Before SCHOTT, C.J., and BARRY and BYRNES, JJ.

SCHOTT, Chief Judge.

This case arises out of a failed real estate purchase and development agreement among plaintiff, Frank E. Lanier, and defendants, Jack R. Wood and Eddy Rutman. Plaintiff sued for the return of money he allegedly advanced to defendants along with expenses he incurred in anticipation of the project and loss of anticipated profits. The trial court awarded plaintiff $10,000 he advanced to defendants and they have appealed. The issues are whether the parties were individually involved in the transaction, whether defendants are liable in solido, and whether the pleadings and evidence support the resulting judgment.

Early in 1985, plaintiff was approached by Thomas Cloke of Capital Resources Group, Inc., to participate in the purchase and renovation of Mirabeau Apartments in New Orleans. Capital Resources had a contract to purchase the apartments. The plans were for plaintiff's company, City Builders, to do the renovations and for plaintiff to participate in the purchase with Cloke, and the two defendants. In May 1985, after plaintiff had submitted his company's estimate to do the renovations for $2.7 million, the group was not ready to take title, but Capital's agreement to purchase was about to expire. The owners agreed to extend the agreement if the prospective purchasers would pay $40,000 in cash to replace a promissory note which had been given as a deposit on the agreement to purchase and sell. Plaintiff put up the $40,000 in the form of a check drawn by another corporation, Metropolitan Erection Company, to the order of the real estate agent handling the transaction. A few days later defendants and Cloke repaid $30,000 to plaintiff.

For the next few weeks, the defendants tried to arrange financing for the venture. In July when plaintiff returned from a hunting trip, he learned that defendants had obtained a loan commitment for which they posted a $130,000 fee. Plaintiff was not named in the commitment.

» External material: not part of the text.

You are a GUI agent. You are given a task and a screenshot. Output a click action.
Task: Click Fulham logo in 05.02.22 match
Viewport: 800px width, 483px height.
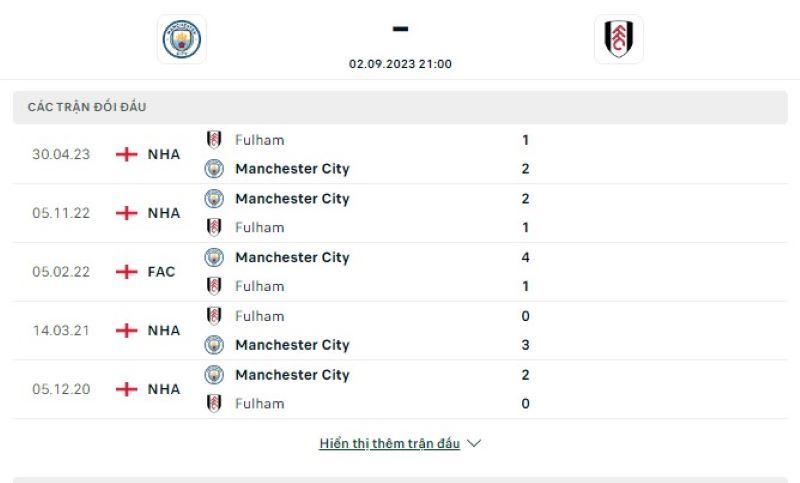pyautogui.click(x=214, y=286)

Defendants informed plaintiff that he would not be employed to do the renovation, but they offered to allow him to participate in the venture if he would pay a third of the commitment fee. At this time defendants had apparently bought Cloke's interest in the venture. Plaintiff declined to participate. Defendants offered to pay plaintiff the $10,000 outstanding on the deposit for the property, but plaintiff refused this offer and demanded compensation for the services rendered to the group by his company.

Defendants first contend that they are not personally liable because they were operating through a corporation, Capital Resources, which was the prospective purchaser in the agreement to purchase and sell. They argue well established principles concerning the separateness of a corporation from its stockholders, and they charge the trial court with error in piercing the corporate veil to make them personally liable for the corporation's debt. These principles have no application to the facts of this case.

The trial court held that this was an agreement among four individuals which was ultimately breached by defendants obliging them to repay plaintiff for the amount he contributed to participate with the other three. The evidence supports this conclusion. Although the agreement to purchase was entered into by Capital Resources, when the agreement was about to expire and could only be extended by the infusion of $40,000 in cash the two defendants and Cloke through his company, Capital Resources, prevailed upon plaintiff to advance the cash. This was clearly a loan of $10,000 to each defendant and Cloke, so that they could each participate in the project, and plaintiff's own $10,000 contribution. It was understood that some new entity might eventually take title, not necessarily *559 Capital Resources. Defendants' own testimony establishes that they were individually involved in this four-way agreement. Defendants' argument that they were representing the corporation, Capital Resources, has no basis in the facts.

Next, defendants argue that plaintiff had no standing to recover from them because the $40,000 was in the form of a check drawn by Metropolitan Erection Company. Plaintiff was the sole stockholder of this corporation, but the corporation had nothing to do with the agreement. The source of the cash made no difference in his relationship with defendants. He personally advanced it and he is entitled to recover it personally. Defendants' argument on this point is specious.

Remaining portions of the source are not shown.